Source data »
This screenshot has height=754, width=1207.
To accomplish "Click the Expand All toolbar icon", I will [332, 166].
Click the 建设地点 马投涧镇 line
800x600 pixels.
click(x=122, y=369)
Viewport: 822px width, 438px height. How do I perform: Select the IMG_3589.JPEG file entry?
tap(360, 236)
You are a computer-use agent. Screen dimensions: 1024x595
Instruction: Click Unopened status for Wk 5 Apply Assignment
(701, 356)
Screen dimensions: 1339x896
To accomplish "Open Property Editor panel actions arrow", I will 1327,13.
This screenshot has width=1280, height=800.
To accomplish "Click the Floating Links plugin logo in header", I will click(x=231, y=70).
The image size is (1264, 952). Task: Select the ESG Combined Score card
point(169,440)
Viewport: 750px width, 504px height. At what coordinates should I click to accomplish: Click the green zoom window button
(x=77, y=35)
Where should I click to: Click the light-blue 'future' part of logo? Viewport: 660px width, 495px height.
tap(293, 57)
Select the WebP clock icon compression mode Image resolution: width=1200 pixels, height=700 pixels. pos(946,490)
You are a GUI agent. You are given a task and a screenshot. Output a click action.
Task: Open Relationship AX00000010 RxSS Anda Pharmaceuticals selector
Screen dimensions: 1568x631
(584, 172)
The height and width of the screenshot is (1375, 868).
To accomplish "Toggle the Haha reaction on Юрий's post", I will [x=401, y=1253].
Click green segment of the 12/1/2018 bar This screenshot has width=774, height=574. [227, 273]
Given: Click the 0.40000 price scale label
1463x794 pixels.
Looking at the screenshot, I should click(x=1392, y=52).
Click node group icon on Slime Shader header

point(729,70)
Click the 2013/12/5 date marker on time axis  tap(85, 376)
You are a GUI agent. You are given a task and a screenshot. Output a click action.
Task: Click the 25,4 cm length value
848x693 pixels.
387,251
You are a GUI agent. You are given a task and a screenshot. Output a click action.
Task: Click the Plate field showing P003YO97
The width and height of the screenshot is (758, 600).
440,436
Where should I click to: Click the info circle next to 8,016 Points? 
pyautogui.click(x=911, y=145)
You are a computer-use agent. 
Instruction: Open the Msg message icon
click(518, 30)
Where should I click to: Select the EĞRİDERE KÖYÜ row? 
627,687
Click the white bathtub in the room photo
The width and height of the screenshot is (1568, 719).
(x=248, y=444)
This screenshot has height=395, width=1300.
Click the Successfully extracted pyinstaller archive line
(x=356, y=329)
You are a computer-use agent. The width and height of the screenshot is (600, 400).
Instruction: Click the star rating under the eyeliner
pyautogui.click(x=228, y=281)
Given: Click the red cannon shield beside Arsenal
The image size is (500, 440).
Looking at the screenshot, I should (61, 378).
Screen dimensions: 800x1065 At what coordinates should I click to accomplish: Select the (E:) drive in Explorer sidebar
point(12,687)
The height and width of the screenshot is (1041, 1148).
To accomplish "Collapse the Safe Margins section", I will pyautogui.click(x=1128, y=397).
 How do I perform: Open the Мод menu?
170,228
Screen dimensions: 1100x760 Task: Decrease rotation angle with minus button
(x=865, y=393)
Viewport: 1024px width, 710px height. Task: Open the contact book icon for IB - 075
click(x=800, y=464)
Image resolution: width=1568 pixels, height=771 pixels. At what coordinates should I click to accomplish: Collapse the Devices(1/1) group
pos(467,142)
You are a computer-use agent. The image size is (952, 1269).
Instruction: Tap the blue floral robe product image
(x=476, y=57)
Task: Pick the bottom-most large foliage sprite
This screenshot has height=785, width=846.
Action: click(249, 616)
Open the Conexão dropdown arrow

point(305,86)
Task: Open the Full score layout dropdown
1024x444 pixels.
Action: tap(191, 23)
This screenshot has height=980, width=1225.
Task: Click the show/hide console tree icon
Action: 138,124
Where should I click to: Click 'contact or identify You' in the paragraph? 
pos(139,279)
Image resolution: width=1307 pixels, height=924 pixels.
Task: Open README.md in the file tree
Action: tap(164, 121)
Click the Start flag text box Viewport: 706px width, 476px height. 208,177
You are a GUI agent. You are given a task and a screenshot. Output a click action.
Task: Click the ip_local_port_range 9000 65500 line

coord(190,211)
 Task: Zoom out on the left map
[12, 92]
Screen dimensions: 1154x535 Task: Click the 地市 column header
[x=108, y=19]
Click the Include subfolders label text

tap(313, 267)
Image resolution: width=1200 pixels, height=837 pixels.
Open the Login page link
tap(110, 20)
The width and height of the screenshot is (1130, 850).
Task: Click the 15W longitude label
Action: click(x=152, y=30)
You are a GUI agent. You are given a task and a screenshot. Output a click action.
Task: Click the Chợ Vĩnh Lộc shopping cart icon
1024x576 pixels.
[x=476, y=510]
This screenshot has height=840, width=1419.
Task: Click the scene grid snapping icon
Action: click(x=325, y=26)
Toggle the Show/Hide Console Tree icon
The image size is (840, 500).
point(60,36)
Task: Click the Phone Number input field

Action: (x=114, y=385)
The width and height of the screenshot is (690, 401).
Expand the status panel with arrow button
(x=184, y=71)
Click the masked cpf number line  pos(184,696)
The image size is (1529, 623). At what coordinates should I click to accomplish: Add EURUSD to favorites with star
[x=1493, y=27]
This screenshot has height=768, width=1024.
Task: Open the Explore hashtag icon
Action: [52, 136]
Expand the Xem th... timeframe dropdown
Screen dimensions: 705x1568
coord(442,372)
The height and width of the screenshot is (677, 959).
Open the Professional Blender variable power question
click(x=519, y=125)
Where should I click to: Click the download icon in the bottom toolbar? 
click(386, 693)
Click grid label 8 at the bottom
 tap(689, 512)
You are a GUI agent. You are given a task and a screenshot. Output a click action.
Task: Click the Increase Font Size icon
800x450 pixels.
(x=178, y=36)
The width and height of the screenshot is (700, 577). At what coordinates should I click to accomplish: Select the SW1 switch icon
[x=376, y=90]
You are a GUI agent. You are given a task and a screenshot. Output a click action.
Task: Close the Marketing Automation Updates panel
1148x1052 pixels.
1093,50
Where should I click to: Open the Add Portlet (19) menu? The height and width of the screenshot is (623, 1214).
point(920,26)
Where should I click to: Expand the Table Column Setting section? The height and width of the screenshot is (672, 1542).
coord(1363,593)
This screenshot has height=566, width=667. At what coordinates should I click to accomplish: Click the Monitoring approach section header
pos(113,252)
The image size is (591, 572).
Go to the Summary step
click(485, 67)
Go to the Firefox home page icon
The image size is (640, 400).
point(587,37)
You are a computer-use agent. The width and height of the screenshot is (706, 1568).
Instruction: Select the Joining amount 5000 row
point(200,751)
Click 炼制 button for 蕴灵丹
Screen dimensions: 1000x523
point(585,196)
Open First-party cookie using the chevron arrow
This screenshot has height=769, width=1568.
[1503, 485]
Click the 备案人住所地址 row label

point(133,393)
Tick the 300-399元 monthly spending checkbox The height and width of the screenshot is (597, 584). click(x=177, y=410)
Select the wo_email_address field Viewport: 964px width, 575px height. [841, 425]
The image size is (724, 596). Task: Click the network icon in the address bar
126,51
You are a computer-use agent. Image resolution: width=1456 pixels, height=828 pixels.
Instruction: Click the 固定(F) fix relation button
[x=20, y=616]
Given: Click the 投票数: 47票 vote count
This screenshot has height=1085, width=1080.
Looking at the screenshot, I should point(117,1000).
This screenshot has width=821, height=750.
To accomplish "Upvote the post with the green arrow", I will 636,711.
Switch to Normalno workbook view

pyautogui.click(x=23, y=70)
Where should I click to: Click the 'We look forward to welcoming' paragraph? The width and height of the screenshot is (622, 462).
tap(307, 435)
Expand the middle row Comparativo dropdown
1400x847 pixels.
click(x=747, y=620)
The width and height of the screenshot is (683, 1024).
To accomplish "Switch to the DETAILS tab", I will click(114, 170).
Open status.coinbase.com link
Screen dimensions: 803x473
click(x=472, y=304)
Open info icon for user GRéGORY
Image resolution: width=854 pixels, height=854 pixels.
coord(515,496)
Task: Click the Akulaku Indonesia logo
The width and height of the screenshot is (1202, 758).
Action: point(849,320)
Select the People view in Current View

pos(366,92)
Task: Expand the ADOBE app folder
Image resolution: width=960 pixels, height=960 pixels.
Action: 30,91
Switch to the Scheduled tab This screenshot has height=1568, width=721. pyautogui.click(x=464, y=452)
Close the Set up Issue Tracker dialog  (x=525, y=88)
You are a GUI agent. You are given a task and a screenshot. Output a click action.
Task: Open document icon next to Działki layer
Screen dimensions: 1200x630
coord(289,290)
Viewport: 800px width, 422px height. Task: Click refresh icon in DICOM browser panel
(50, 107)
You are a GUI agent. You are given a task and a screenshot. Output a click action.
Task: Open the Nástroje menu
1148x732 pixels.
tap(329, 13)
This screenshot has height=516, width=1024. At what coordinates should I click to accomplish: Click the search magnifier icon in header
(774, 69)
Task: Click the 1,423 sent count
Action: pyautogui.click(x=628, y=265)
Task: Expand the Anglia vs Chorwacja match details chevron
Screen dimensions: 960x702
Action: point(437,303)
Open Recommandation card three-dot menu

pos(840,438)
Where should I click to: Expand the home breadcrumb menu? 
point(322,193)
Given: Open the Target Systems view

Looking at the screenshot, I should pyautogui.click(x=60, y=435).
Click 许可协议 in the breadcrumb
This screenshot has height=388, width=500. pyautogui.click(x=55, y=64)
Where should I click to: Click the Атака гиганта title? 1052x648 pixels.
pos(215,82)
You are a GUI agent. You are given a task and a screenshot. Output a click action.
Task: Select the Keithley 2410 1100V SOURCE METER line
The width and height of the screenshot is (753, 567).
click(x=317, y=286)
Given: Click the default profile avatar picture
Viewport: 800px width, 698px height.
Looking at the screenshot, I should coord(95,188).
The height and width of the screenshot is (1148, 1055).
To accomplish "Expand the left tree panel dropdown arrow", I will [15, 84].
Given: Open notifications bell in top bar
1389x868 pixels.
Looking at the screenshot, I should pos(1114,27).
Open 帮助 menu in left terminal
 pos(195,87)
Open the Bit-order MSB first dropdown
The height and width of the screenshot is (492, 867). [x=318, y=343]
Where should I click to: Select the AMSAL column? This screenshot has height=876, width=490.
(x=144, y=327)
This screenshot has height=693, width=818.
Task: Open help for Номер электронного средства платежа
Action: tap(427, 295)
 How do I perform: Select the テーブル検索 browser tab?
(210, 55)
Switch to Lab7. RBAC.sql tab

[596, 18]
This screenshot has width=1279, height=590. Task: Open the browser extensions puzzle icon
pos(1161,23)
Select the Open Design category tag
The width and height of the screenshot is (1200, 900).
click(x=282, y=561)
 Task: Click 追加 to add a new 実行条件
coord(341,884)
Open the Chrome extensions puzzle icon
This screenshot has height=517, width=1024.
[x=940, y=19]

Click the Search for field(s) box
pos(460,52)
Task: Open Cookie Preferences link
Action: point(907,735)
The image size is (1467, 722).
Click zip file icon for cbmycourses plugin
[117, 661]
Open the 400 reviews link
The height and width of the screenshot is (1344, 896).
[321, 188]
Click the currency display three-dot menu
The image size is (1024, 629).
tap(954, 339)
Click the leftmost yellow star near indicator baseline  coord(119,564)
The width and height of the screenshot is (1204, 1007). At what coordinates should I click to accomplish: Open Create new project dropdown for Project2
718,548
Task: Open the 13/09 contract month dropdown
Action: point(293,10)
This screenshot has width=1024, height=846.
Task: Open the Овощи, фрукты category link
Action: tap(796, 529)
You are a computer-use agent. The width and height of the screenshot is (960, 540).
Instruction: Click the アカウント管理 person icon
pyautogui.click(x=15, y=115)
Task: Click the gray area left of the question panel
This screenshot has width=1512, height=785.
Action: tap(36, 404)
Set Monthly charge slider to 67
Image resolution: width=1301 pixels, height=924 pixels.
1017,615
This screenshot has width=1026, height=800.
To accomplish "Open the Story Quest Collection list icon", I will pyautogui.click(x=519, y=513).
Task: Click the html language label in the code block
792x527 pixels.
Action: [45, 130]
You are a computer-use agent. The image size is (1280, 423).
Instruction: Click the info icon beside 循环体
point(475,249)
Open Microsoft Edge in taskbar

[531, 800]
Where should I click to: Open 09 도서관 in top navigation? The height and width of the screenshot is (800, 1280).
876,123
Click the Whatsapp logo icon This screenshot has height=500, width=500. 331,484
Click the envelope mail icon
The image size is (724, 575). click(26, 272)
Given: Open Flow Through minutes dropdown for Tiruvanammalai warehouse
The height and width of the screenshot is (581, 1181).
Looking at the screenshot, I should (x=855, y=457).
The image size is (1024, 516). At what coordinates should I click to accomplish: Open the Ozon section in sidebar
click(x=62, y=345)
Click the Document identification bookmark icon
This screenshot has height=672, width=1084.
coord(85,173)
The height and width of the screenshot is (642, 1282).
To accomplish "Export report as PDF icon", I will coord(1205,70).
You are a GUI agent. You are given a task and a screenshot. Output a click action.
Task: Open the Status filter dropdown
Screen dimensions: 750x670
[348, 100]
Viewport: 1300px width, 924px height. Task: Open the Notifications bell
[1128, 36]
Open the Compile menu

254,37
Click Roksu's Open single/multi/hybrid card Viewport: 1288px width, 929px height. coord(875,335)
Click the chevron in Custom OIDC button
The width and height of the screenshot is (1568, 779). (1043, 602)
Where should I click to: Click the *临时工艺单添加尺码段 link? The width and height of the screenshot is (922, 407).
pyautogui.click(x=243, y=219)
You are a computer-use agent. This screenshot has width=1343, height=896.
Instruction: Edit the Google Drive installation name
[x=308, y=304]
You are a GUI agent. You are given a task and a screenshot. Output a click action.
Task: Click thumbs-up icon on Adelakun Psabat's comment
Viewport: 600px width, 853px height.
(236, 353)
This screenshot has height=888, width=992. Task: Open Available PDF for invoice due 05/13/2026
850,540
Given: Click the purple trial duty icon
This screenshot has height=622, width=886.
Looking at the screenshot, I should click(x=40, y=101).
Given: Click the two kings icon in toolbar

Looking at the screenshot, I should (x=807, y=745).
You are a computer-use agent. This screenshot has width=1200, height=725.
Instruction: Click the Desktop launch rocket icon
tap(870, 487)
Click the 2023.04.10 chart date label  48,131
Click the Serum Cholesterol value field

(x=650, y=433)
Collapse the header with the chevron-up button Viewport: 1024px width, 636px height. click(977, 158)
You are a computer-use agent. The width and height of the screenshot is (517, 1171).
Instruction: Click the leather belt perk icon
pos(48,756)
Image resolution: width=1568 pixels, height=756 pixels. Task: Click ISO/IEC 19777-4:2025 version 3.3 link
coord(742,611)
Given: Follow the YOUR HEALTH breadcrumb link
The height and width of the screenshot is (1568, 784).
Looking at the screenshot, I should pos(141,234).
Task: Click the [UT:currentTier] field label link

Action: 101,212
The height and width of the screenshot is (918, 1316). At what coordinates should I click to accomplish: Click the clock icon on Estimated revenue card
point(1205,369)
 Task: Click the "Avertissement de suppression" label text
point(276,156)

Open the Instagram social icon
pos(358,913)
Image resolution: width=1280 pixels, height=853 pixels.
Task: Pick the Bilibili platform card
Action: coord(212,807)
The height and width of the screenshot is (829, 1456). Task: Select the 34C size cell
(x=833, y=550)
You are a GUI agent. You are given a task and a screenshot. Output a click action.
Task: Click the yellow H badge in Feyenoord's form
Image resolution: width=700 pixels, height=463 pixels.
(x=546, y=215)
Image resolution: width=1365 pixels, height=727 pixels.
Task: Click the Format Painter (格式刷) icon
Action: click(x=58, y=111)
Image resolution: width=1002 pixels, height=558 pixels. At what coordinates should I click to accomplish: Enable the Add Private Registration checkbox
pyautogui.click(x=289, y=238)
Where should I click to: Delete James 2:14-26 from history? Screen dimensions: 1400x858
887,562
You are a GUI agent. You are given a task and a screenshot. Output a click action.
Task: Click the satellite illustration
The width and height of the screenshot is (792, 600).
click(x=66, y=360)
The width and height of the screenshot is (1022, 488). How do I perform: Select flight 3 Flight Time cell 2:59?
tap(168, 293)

Your objective »
All lines above containing the string "yellow": copy each one.

Answer »
Click the leftmost yellow star near indicator baseline  coord(119,564)
Task: Click the yellow H badge in Feyenoord's form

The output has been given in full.